Joining a new organization can cause stress for many people who may wonder, "Will people accept me? Can I be my true self?" When first meeting new people, we rarely reveal our flaws, shortcomings and sources of distress. Even if you have known a person for some time, there are likely things they don’t know about you.

These common concerns about belonging are amplified when someone is also dealing with a mental disorder. Recent data on college student mental health indicates many students are struggling.2

  • 40% report a diagnosis of a mental disorder at some point in their lives.
  • 41% report symptoms of depression (over half of which are "severe" depression).
  • 34% report symptoms of anxiety disorder.
  • 12% report symptoms of an eating disorder.

Mental disorders often develop through a combination of biological/genetic factors (which we have no control over) and physical and social environments (which we can partially control). They can also result from a single traumatic event at any point in our lives (such as hazing). Factors associated with poor mental health include sleep deprivation, hazardous physical conditions, exposure to extreme weather conditions, physical restriction, abuse (physical, sexual, or emotional), toxic relationships and lack of safety.3 These behaviors are all among the most common hazing activities.

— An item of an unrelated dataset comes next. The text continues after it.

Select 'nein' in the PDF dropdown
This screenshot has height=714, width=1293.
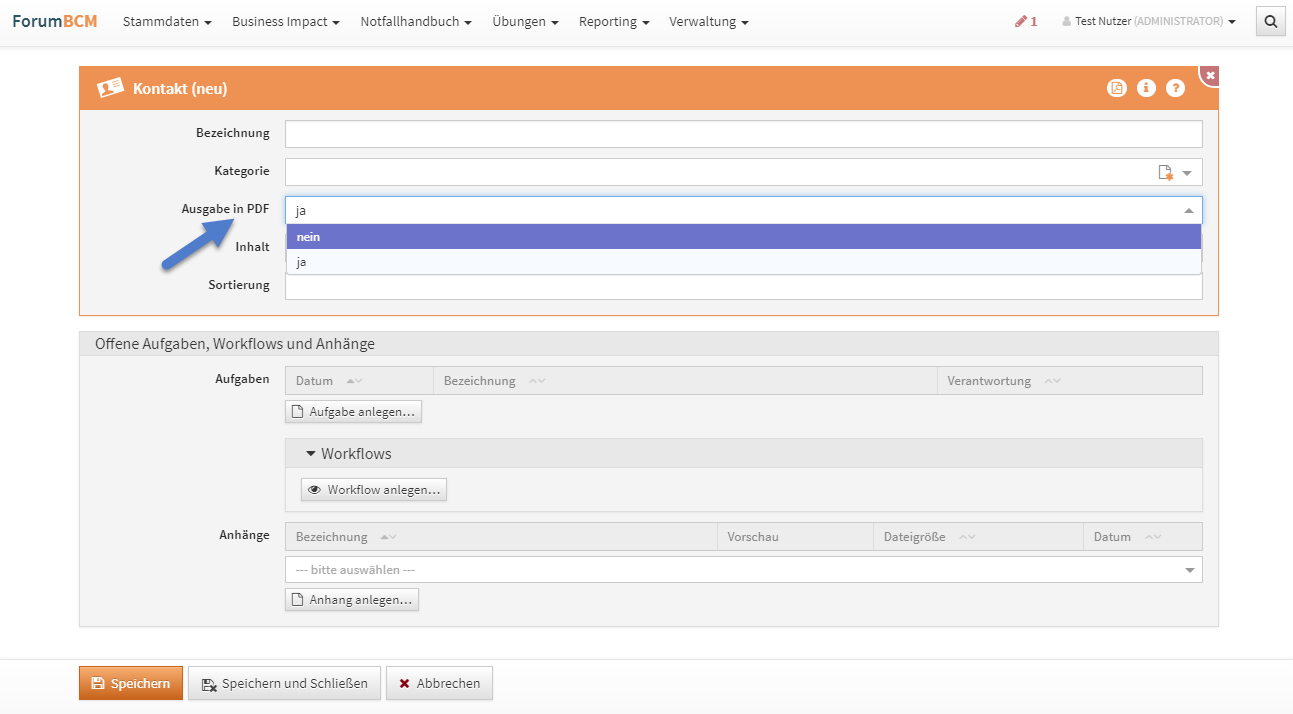[743, 237]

Hazers know what will happen, and intentionally withhold information to produce anxiety in the new members. 47% of college students report hazing experiences while in high school and, as a result, may be more likely to experience psychological harm when hazed again.4

When planning new member programs, consider the “hidden” psychological harm that activities might create. Are your group’s events designed to bring people together or break them down? Is the goal to help foster integrity and self-worth or show who’s in charge? Hazing can be the trigger that pushes someone past their breaking point regardless of whether they have an underlying mental disorder. You don’t know what might break someone.



  1. Apgar, T. T. & Szabo, R. (2008). What we don’t know can hurt us most: The hidden harms of hazing. Rev. Paper. The National Hazing Prevention Week Resource Guide.
  2. The Healthy Minds Study, 2021 Winter/Spring Data Report. Accessed 6 May 2022.
  3. National Counselling Society. How your environment affects your mental health. Accessed 6 May 2022.
  4. Allan, E.J. and Madden, M. (2008) Hazing in View: College Students at Risk.